TPP Q&A, November 24
We supported our Tax Partner Pro members via email and callback service. Here’s a look at some of the most recent questions we answered in November 2024.
Q
Could I have some information on the completion of the 10th anniversary trust return, I have looked at HMRC and it is very contradictory.
My client has a trust which has a CIG (initial investment of £66,500), income is generated from dividends and interest from the GIA’s stock and equity portfolio (2024 was <£1,000.00)
Does the customer fall into the category to report their 10th anniversary?
What allows a trust to complete a 10 year anniversary form?
A
Generally, if the trust assets are valued at less than 80% of the NRB then it will be an excluded estate and no 10 year return of fees is required.
Q
We have a client who earns £488,000 gross per annum via PAYE and has their RSU earnings and tax withheld via their payslip.
Is there any additional information we need to provide on the self-assessment other than the P60 statement?
A
No, there shouldn’t be. Income has been declared and tax paid via PAYE, so just the P60 is all you need.
You will need to declare on the CGT pages when you sell the shares if there is a gain to declare.
Q
I have an individual business client who is considering going out of business because his last transaction receipt was in January, although he just proposed a small project and is waiting to hear if it will continue. In the meantime, he would like to make a £60,000 pension contribution from the company. My concern is that – especially if the small project does not come to fruition – that the contribution will be paid 9 months after the last commercial receipt and may not qualify for corporation tax – being considered part of the closure process of the business rather than as part of the process of closing the business. of the manager’s remuneration.
A
My concern mirrors yours, since the company appears to have ceased operations.
Contributions made under the terms of cessation of activity, in particular where there is no pre-existing contractual obligation to make such a contribution, are not considered to satisfy the criterion “wholly and exclusively for commercial purposes” .
In the case of CIR v Anglo Brewing Co Ltd [1925] 12 TC 803, the company decided to close its doors. In the past, the company granted pensions to employees upon retirement. The company has promised to treat its current employees with the same generosity. The company therefore accepted pension amounts (which were later converted into lump sums) and compensation. The company claimed the costs as a deduction in calculating its profits.
The High Court found that the payments were made for the purpose of winding up the company and that no deduction was due in respect of pensions or compensation. There is now statutory relief from redundancy pay, but the principle of the decision that severance pay is not permitted remains valid.
Q
I have a client who is a musician.

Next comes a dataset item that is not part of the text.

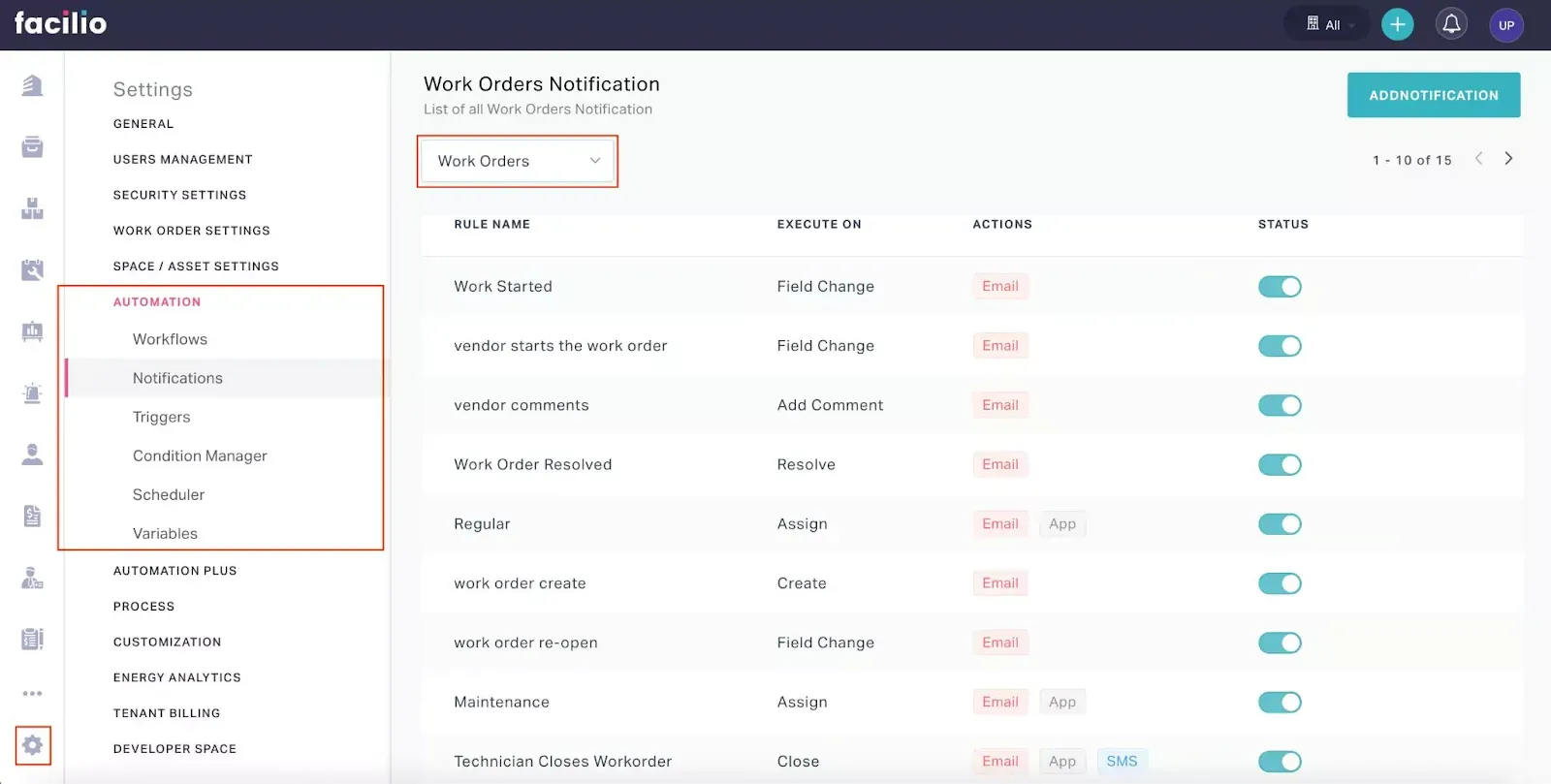
Task: Click the Facilio logo
Action: [60, 23]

He is looking to “book music-related events next year for research purposes to track current and new trends in the electronic music market.” “
He asked me if it was tax deductible.
I am fully and exclusively aware of this and shared it with him, but he shared with me an example of a commercial package referring to VAT etc.
I don’t know what to advise. It makes sense that he would attend these events for research purposes, but by the letter of the law it seems like he might be entertaining and then he would be totally disqualified!! I can’t find any similar case law.
Can you advise us, please?
A
I think it would be difficult to justify this as an expense and I would expect HMRC to refuse if challenged.
You could perhaps claim some of the cost and argue that there is a duality of purpose, but I stress the risk of this being refused if HMRC challenged it.
That being said, in a Tax Weekly magazine article from May 2024, there is a comment on this and the advisor quoted: “If an artist incurs research expenses to study their role, such as attending shows, this will probably be allowed. »
I note that the commenters use the word “probably” in this passage, because this is a subject on which no one will be able to offer an opinion based on ironclad jurisprudence on the matter.
I would suggest making the customer aware of the risk, but ultimately letting them make the call.
Q
We have a client who has invested in a US fund (not listed in HMRC’s list of reporting funds) for the last 2-3 years and, according to her financial advisers, the fund is making losses. She plans to sell the fund to realize the losses. Having read HMRC’s IFM13550 manual I understand that the losses would be treated as a capital loss – please confirm that my understanding is correct?
Additionally, could you also confirm that the above losses can be offset against realized capital gains (in the same/future year) in the normal way.
A
Yes, the losses will be capital losses and can be recovered in the normal way (against capital gains in the current year or future years).
Next steps
Do you have questions similar to those above? Could Tax Partner Pro membership be right for you? Do not hesitate to contact ETC Tax to find out more.